### Collected data

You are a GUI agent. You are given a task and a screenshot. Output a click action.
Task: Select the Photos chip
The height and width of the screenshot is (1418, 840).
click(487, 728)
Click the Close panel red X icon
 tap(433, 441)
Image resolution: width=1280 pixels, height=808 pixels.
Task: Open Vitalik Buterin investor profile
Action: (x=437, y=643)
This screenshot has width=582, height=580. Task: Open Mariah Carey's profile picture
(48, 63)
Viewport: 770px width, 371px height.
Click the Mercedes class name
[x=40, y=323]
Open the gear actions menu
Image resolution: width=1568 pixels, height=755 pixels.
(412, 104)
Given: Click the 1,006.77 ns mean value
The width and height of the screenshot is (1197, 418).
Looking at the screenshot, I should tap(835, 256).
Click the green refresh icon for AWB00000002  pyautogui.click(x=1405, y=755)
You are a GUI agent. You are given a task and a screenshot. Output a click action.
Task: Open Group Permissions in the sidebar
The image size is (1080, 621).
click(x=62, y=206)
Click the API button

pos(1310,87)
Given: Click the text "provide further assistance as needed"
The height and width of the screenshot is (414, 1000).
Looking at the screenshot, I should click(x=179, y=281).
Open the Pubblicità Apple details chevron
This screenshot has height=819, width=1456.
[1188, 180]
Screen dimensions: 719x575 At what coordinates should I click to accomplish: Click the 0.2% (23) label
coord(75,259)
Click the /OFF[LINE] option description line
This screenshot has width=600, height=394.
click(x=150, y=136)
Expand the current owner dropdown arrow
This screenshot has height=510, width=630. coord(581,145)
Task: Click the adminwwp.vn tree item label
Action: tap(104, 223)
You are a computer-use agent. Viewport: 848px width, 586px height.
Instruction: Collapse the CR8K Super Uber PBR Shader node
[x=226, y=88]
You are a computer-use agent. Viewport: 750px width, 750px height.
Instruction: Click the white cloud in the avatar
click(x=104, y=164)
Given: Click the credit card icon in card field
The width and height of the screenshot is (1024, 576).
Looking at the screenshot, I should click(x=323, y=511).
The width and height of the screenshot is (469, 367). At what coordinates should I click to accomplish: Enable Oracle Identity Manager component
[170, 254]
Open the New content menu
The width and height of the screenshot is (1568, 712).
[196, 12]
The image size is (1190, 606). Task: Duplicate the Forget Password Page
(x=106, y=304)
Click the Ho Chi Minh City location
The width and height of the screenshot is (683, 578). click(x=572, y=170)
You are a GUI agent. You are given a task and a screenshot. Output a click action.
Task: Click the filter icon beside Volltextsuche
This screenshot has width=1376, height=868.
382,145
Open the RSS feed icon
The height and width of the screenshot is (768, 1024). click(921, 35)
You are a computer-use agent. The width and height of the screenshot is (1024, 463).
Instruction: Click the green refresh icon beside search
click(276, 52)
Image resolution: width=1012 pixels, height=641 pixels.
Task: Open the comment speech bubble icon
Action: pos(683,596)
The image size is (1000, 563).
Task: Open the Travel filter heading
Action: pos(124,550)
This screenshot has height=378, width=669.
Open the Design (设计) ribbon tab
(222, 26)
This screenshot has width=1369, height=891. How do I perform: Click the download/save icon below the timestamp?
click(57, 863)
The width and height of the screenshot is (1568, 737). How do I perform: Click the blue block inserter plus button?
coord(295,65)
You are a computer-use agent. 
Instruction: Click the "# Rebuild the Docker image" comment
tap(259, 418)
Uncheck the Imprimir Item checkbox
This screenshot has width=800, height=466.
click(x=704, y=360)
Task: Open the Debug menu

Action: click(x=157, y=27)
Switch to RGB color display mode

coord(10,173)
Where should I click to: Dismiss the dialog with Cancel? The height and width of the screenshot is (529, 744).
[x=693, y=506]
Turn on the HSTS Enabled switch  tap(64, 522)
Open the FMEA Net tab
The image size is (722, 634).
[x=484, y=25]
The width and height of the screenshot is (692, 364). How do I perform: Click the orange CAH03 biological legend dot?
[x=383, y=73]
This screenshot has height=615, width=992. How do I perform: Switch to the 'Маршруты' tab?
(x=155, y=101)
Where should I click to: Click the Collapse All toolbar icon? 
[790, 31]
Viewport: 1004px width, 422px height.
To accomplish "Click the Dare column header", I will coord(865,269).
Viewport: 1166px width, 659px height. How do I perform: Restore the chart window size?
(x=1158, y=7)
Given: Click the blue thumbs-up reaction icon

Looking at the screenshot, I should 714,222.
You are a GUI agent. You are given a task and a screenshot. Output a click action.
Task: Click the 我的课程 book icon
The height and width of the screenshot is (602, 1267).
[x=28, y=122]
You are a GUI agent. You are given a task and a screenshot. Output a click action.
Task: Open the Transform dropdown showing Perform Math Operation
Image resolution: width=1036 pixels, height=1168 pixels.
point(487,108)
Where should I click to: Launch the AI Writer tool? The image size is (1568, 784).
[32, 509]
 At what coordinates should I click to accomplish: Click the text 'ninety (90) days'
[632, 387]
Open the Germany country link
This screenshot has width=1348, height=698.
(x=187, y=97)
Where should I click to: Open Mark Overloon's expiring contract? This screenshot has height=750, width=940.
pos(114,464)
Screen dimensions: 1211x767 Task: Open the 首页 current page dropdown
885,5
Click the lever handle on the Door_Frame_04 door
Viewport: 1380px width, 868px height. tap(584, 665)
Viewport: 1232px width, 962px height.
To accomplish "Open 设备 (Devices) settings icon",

### Work order
Reproduce every record above exactly as it is written.

### Exercise answer
You are a GUI agent. You are given a task and a screenshot. Output a click action.
Task: Select the Photos chip
The height and width of the screenshot is (1418, 840).
click(487, 728)
Click the Close panel red X icon
 tap(433, 441)
Image resolution: width=1280 pixels, height=808 pixels.
Task: Open Vitalik Buterin investor profile
Action: (x=437, y=643)
This screenshot has width=582, height=580. Task: Open Mariah Carey's profile picture
(48, 63)
Viewport: 770px width, 371px height.
Click the Mercedes class name
[x=40, y=323]
Open the gear actions menu
Image resolution: width=1568 pixels, height=755 pixels.
(412, 104)
Given: Click the 1,006.77 ns mean value
The width and height of the screenshot is (1197, 418).
Looking at the screenshot, I should tap(835, 256).
Click the green refresh icon for AWB00000002  pyautogui.click(x=1405, y=755)
You are a GUI agent. You are given a task and a screenshot. Output a click action.
Task: Open Group Permissions in the sidebar
The image size is (1080, 621).
click(x=62, y=206)
Click the API button

pos(1310,87)
Given: Click the text "provide further assistance as needed"
The height and width of the screenshot is (414, 1000).
Looking at the screenshot, I should click(x=179, y=281).
Open the Pubblicità Apple details chevron
This screenshot has height=819, width=1456.
[1188, 180]
Screen dimensions: 719x575 At what coordinates should I click to accomplish: Click the 0.2% (23) label
coord(75,259)
Click the /OFF[LINE] option description line
This screenshot has width=600, height=394.
click(x=150, y=136)
Expand the current owner dropdown arrow
This screenshot has height=510, width=630. coord(581,145)
Task: Click the adminwwp.vn tree item label
Action: tap(104, 223)
You are a computer-use agent. Viewport: 848px width, 586px height.
Instruction: Collapse the CR8K Super Uber PBR Shader node
[x=226, y=88]
You are a computer-use agent. Viewport: 750px width, 750px height.
Instruction: Click the white cloud in the avatar
click(x=104, y=164)
Given: Click the credit card icon in card field
The width and height of the screenshot is (1024, 576).
Looking at the screenshot, I should click(x=323, y=511).
The width and height of the screenshot is (469, 367). At what coordinates should I click to accomplish: Enable Oracle Identity Manager component
[170, 254]
Open the New content menu
The width and height of the screenshot is (1568, 712).
[196, 12]
The image size is (1190, 606). Task: Duplicate the Forget Password Page
(x=106, y=304)
Click the Ho Chi Minh City location
The width and height of the screenshot is (683, 578). click(x=572, y=170)
You are a GUI agent. You are given a task and a screenshot. Output a click action.
Task: Click the filter icon beside Volltextsuche
This screenshot has width=1376, height=868.
382,145
Open the RSS feed icon
The height and width of the screenshot is (768, 1024). click(921, 35)
You are a computer-use agent. The width and height of the screenshot is (1024, 463).
Instruction: Click the green refresh icon beside search
click(276, 52)
Image resolution: width=1012 pixels, height=641 pixels.
Task: Open the comment speech bubble icon
Action: pos(683,596)
The image size is (1000, 563).
Task: Open the Travel filter heading
Action: pos(124,550)
This screenshot has height=378, width=669.
Open the Design (设计) ribbon tab
(222, 26)
This screenshot has width=1369, height=891. How do I perform: Click the download/save icon below the timestamp?
click(57, 863)
The width and height of the screenshot is (1568, 737). How do I perform: Click the blue block inserter plus button?
coord(295,65)
You are a computer-use agent. 
Instruction: Click the "# Rebuild the Docker image" comment
tap(259, 418)
Uncheck the Imprimir Item checkbox
This screenshot has width=800, height=466.
click(x=704, y=360)
Task: Open the Debug menu

Action: click(x=157, y=27)
Switch to RGB color display mode

coord(10,173)
Where should I click to: Dismiss the dialog with Cancel? The height and width of the screenshot is (529, 744).
[x=693, y=506]
Turn on the HSTS Enabled switch  tap(64, 522)
Open the FMEA Net tab
The image size is (722, 634).
[x=484, y=25]
The width and height of the screenshot is (692, 364). How do I perform: Click the orange CAH03 biological legend dot?
[x=383, y=73]
This screenshot has height=615, width=992. How do I perform: Switch to the 'Маршруты' tab?
(x=155, y=101)
Where should I click to: Click the Collapse All toolbar icon? 
[790, 31]
Viewport: 1004px width, 422px height.
To accomplish "Click the Dare column header", I will coord(865,269).
Viewport: 1166px width, 659px height. How do I perform: Restore the chart window size?
(x=1158, y=7)
Given: Click the blue thumbs-up reaction icon

Looking at the screenshot, I should 714,222.
You are a GUI agent. You are given a task and a screenshot. Output a click action.
Task: Click the 我的课程 book icon
The height and width of the screenshot is (602, 1267).
[x=28, y=122]
You are a GUI agent. You are given a task and a screenshot. Output a click action.
Task: Open the Transform dropdown showing Perform Math Operation
Image resolution: width=1036 pixels, height=1168 pixels.
point(487,108)
Where should I click to: Launch the AI Writer tool? The image size is (1568, 784).
[32, 509]
 At what coordinates should I click to accomplish: Click the text 'ninety (90) days'
[632, 387]
Open the Germany country link
This screenshot has width=1348, height=698.
(x=187, y=97)
Where should I click to: Open Mark Overloon's expiring contract? This screenshot has height=750, width=940.
pos(114,464)
Screen dimensions: 1211x767 Task: Open the 首页 current page dropdown
885,5
Click the lever handle on the Door_Frame_04 door
Viewport: 1380px width, 868px height. tap(584, 665)
Viewport: 1232px width, 962px height.
To accomplish "Open 设备 (Devices) settings icon",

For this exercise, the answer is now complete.